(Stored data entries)
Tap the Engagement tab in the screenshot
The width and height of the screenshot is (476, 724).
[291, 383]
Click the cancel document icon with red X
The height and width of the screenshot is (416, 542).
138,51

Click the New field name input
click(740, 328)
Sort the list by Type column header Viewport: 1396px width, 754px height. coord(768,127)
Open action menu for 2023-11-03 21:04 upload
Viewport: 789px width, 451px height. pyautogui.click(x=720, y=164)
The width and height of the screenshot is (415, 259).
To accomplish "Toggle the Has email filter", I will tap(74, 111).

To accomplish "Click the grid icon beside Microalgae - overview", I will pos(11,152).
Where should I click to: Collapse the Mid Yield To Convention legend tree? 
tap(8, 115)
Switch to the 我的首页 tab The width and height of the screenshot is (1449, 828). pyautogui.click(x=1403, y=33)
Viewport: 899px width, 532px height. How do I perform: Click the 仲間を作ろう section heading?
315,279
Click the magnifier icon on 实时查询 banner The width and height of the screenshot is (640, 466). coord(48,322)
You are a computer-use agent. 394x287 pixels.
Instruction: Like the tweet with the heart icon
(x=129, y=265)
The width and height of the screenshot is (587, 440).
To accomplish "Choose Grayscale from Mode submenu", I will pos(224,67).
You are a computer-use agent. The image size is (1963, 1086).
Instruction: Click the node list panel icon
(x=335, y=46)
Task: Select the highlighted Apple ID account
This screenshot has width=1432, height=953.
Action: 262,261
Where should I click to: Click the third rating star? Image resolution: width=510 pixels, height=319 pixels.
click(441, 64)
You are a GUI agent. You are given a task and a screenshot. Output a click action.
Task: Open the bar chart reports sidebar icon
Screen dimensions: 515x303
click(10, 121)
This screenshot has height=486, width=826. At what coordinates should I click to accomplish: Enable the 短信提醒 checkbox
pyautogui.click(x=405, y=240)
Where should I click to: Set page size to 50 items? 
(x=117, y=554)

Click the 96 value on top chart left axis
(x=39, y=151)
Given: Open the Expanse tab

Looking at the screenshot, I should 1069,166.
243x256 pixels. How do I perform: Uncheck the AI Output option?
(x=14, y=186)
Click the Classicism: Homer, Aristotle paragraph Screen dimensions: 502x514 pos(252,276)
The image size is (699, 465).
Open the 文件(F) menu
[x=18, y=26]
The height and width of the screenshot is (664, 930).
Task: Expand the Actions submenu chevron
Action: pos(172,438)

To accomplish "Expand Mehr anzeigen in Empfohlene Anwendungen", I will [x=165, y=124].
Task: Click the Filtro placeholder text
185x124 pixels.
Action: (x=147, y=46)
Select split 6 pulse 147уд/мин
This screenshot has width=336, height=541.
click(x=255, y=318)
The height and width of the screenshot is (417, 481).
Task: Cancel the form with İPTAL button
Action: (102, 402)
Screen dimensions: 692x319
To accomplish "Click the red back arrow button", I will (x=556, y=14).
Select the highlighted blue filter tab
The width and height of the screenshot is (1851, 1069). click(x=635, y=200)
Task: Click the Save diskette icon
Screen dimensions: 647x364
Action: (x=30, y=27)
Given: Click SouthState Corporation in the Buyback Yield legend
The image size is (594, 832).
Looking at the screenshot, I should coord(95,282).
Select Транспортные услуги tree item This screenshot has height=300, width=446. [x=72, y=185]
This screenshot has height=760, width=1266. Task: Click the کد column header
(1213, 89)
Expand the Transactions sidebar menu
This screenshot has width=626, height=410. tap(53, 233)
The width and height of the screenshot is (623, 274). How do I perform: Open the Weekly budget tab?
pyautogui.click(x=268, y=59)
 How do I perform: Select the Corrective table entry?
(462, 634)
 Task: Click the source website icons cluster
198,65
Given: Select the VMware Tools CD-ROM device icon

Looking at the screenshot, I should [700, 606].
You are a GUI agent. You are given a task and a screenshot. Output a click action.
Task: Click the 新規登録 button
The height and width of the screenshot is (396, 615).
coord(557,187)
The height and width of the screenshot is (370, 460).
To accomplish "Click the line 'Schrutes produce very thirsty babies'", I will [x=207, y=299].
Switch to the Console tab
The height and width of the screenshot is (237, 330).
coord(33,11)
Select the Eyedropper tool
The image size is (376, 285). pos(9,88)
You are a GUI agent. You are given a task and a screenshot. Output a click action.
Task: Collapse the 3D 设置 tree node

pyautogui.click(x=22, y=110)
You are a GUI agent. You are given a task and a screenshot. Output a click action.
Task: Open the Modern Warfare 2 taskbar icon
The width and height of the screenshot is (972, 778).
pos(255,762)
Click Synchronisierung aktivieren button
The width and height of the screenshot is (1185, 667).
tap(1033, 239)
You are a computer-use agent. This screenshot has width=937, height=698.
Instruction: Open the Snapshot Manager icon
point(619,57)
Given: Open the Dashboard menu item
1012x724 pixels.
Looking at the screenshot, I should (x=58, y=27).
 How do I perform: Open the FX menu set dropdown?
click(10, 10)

Directions:
Reproduce the listing verbatim, covering the stretch from the line containing "Task: Click the source website icons cluster" through the end of the listing.

Answer to the problem:
 Task: Click the source website icons cluster
198,65
Given: Select the VMware Tools CD-ROM device icon

Looking at the screenshot, I should [700, 606].
You are a GUI agent. You are given a task and a screenshot. Output a click action.
Task: Click the 新規登録 button
The height and width of the screenshot is (396, 615).
coord(557,187)
The height and width of the screenshot is (370, 460).
To accomplish "Click the line 'Schrutes produce very thirsty babies'", I will [x=207, y=299].
Switch to the Console tab
The height and width of the screenshot is (237, 330).
coord(33,11)
Select the Eyedropper tool
The image size is (376, 285). pos(9,88)
You are a GUI agent. You are given a task and a screenshot. Output a click action.
Task: Collapse the 3D 设置 tree node

pyautogui.click(x=22, y=110)
You are a GUI agent. You are given a task and a screenshot. Output a click action.
Task: Open the Modern Warfare 2 taskbar icon
The width and height of the screenshot is (972, 778).
pos(255,762)
Click Synchronisierung aktivieren button
The width and height of the screenshot is (1185, 667).
tap(1033, 239)
You are a computer-use agent. This screenshot has width=937, height=698.
Instruction: Open the Snapshot Manager icon
point(619,57)
Given: Open the Dashboard menu item
1012x724 pixels.
Looking at the screenshot, I should (x=58, y=27).
 How do I perform: Open the FX menu set dropdown?
click(10, 10)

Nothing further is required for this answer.